Schnabel notes that the question on everyone's lips is where the jobs come from to replace the value chain created by the coal sector.

“We must ensure the transition is just and that no one gets left behind, and in this renewable energy represents not only a sustainable source, it also creates jobs right across the value chain.”

Take for example Solar PV, Schnabel explains; with some 11GW of coal to be decommissioned by 2030, renewable energy can step into the breach.

He adds that not only will the 16GW wind, 6GW solar PV utility and 6GW distributed generation more than compensate for the loss of coal, but will also create the much-needed increase in capacity SA needs to enable a functioning economy.

“More importantly, the jobs created by these energy sources are plentiful. SAPVIA has commissioned a jobs study which we anticipate will report that utility-scale solar PV projects can generate between seven and 14 jobs per MW capacity, commercial projects between 10 to 12 jobs, while residential projects could create up to 14 jobs per MW.

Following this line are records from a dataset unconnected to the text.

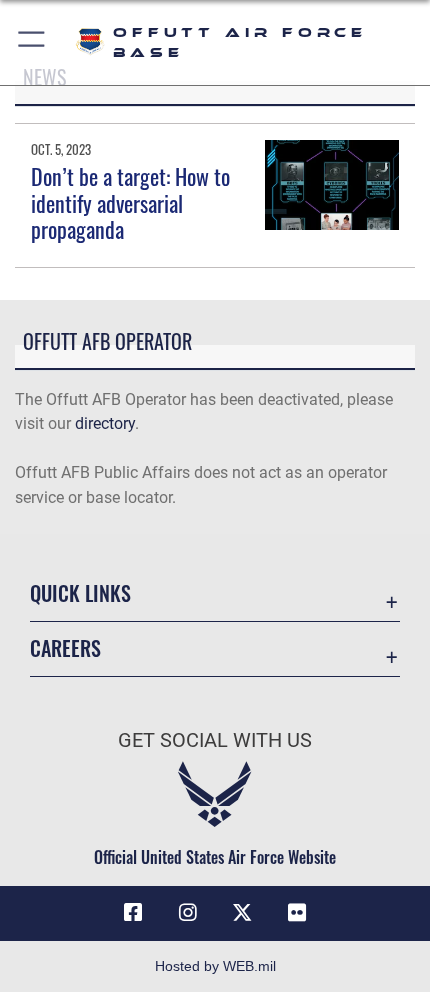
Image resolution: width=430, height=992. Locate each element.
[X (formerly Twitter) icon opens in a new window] (242, 913)
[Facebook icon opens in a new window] (133, 913)
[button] (32, 42)
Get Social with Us (215, 740)
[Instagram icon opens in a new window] (188, 913)
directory (105, 423)
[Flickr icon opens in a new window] (297, 913)
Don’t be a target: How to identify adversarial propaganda (130, 202)
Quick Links (80, 593)
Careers (65, 648)
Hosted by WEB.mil (215, 966)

“These numbers are not to be sniffed at and we could use the current energy crisis as the impetus we need to make a step change and address the fundamental flaws in our infrastructure and economy.”

Wind for the win

Another industry body, the South African Wind Energy Association (SAWEA), says the power crisis that SA is in at the moment is a long-standing problem.

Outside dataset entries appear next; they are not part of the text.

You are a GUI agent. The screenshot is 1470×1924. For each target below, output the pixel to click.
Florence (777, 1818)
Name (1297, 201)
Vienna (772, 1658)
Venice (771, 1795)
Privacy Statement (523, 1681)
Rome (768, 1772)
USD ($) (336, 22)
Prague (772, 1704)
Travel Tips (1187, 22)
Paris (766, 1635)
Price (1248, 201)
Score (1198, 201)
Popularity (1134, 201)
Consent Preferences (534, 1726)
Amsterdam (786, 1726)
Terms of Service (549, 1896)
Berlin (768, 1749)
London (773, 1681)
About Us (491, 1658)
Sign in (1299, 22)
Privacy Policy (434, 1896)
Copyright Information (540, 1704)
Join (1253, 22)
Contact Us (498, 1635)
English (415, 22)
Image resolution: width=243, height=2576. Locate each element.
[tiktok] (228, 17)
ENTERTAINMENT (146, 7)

“Unless the country implements clear and decisive policy initiatives and implements the Integrated Resource Plan (IRP 2019), load-shedding will be here to stay and continue to drag down our economy,” says Ntombifuthi Ntuli, CEO of SAWEA.

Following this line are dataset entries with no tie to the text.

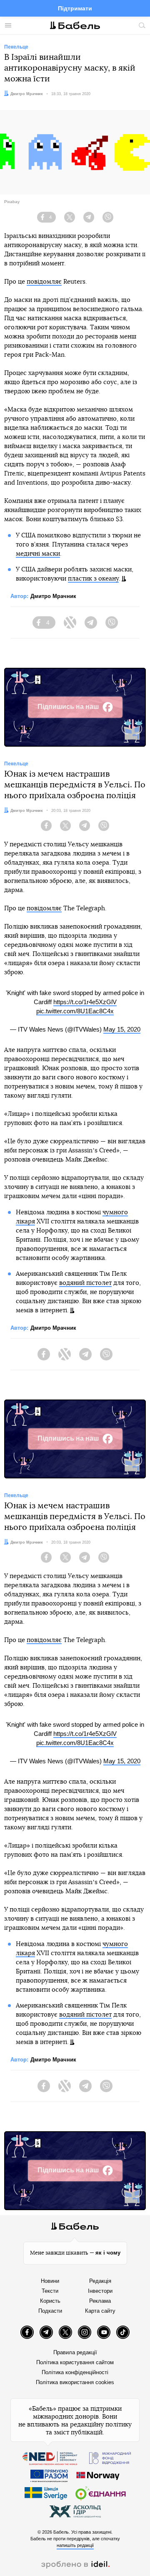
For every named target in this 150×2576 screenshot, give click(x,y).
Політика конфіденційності (75, 2372)
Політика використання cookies (75, 2382)
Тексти (50, 2291)
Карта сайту (100, 2311)
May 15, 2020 (121, 1029)
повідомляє (44, 282)
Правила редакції (75, 2352)
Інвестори (100, 2291)
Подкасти (50, 2311)
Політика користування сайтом (75, 2362)
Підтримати (75, 8)
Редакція (100, 2281)
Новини (50, 2281)
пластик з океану (93, 579)
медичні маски (38, 554)
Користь (50, 2301)
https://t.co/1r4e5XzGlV (85, 1001)
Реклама (100, 2301)
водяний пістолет (85, 1283)
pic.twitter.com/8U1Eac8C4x (75, 1011)
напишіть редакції (75, 2545)
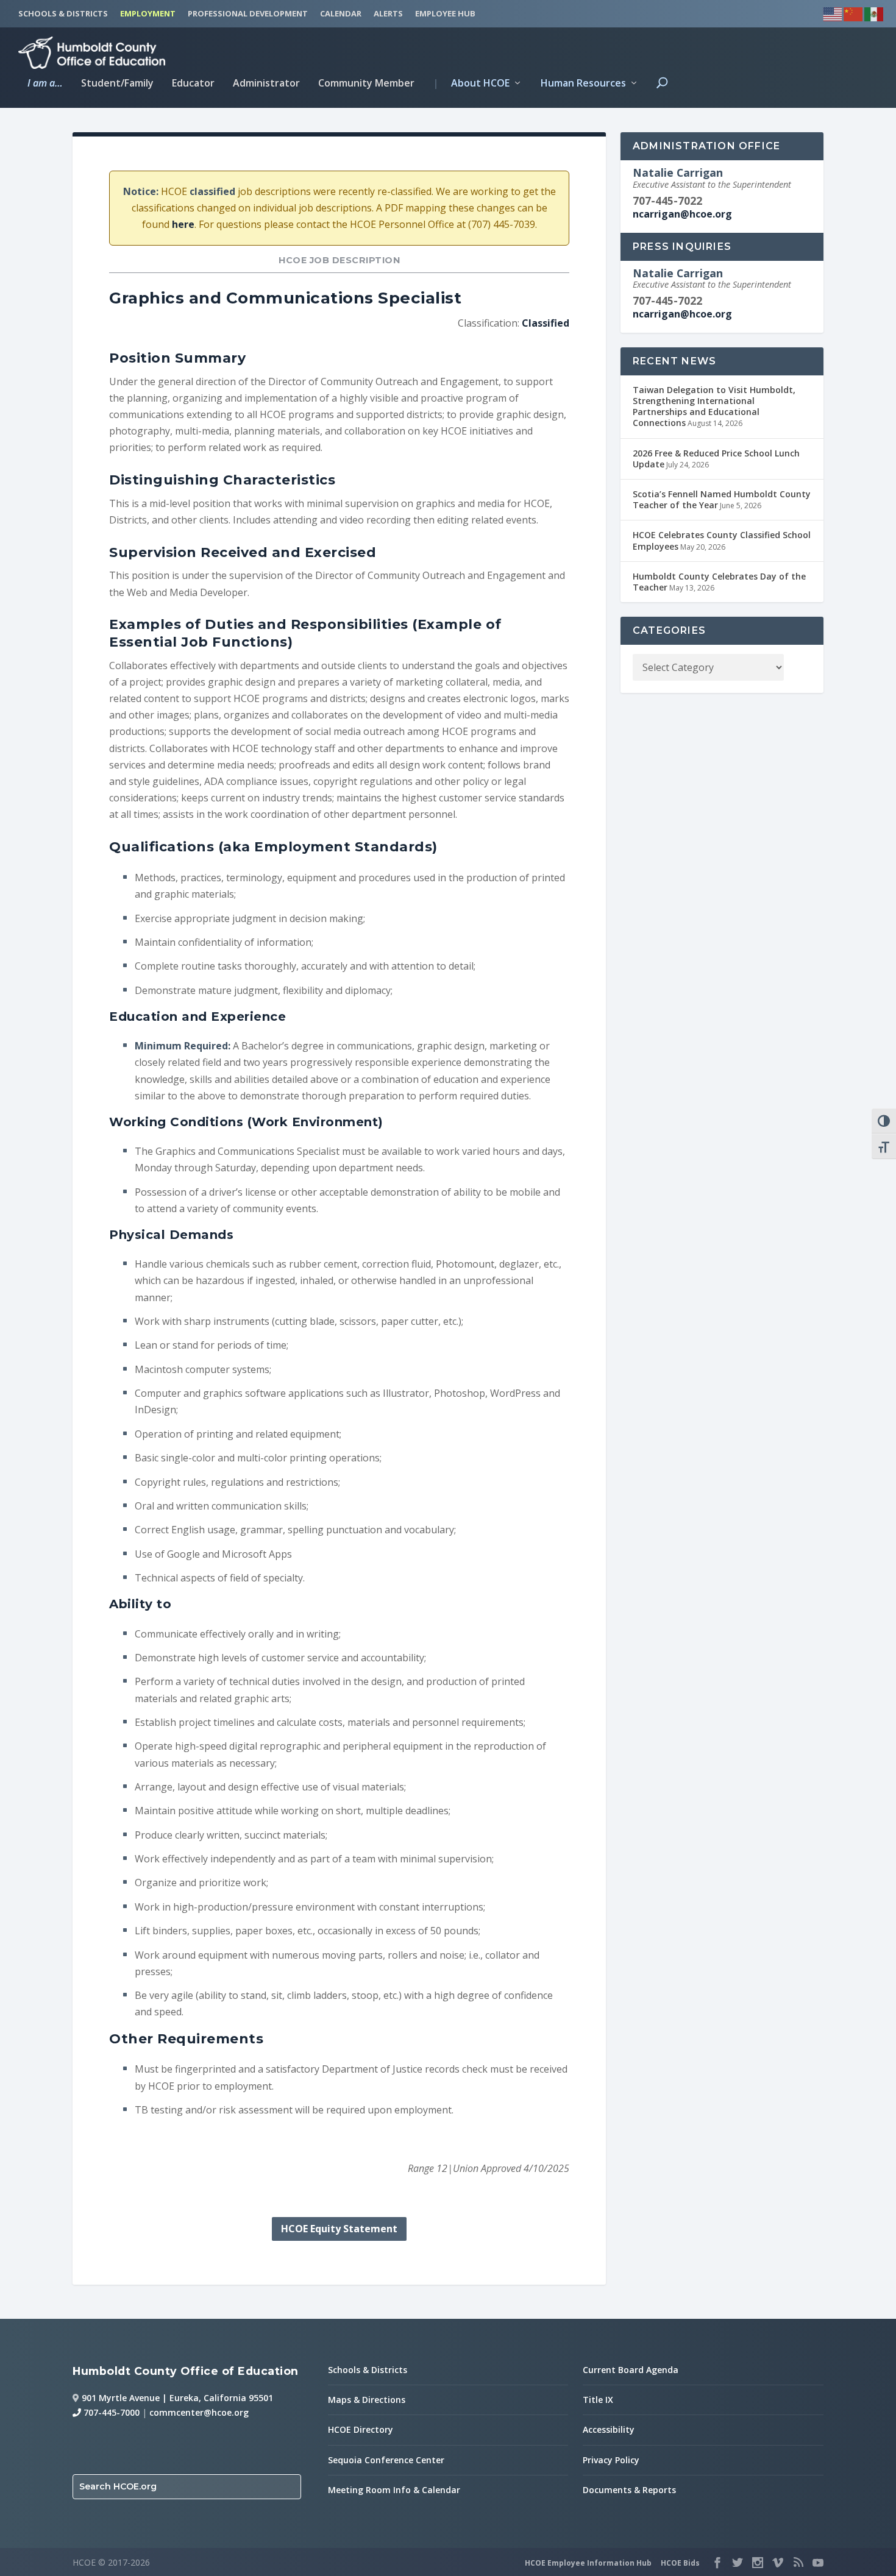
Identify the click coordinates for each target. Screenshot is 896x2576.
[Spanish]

“It is clear from the IRP2019 that the new generation capacity should come from low-cost and reliable renewable energy sources, such as wind.”

According to Ntuli, in December 2019, the country reached stage six load-shedding, in the middle of summer, which is something that shouldn’t happen considering the low energy demand in summer months.

“Eskom has admitted, on several occasions, that they have an ailing fleet of power stations, characterised by a maintenance backlog which has reduced their energy availability factor to below 65%.

“In order to address this long-term crisis, the country needs to think about long-term solutions. And we do have a long-term solution in the form of an approved Integrated Resource Plan that ushers the country into an energy transition from carbon-intensive generation technologies to clean energy.”

Ntuli says wind energy has a big role to play in that transition as it will contribute 18% to the total power system by 2030, according to the IRP2019.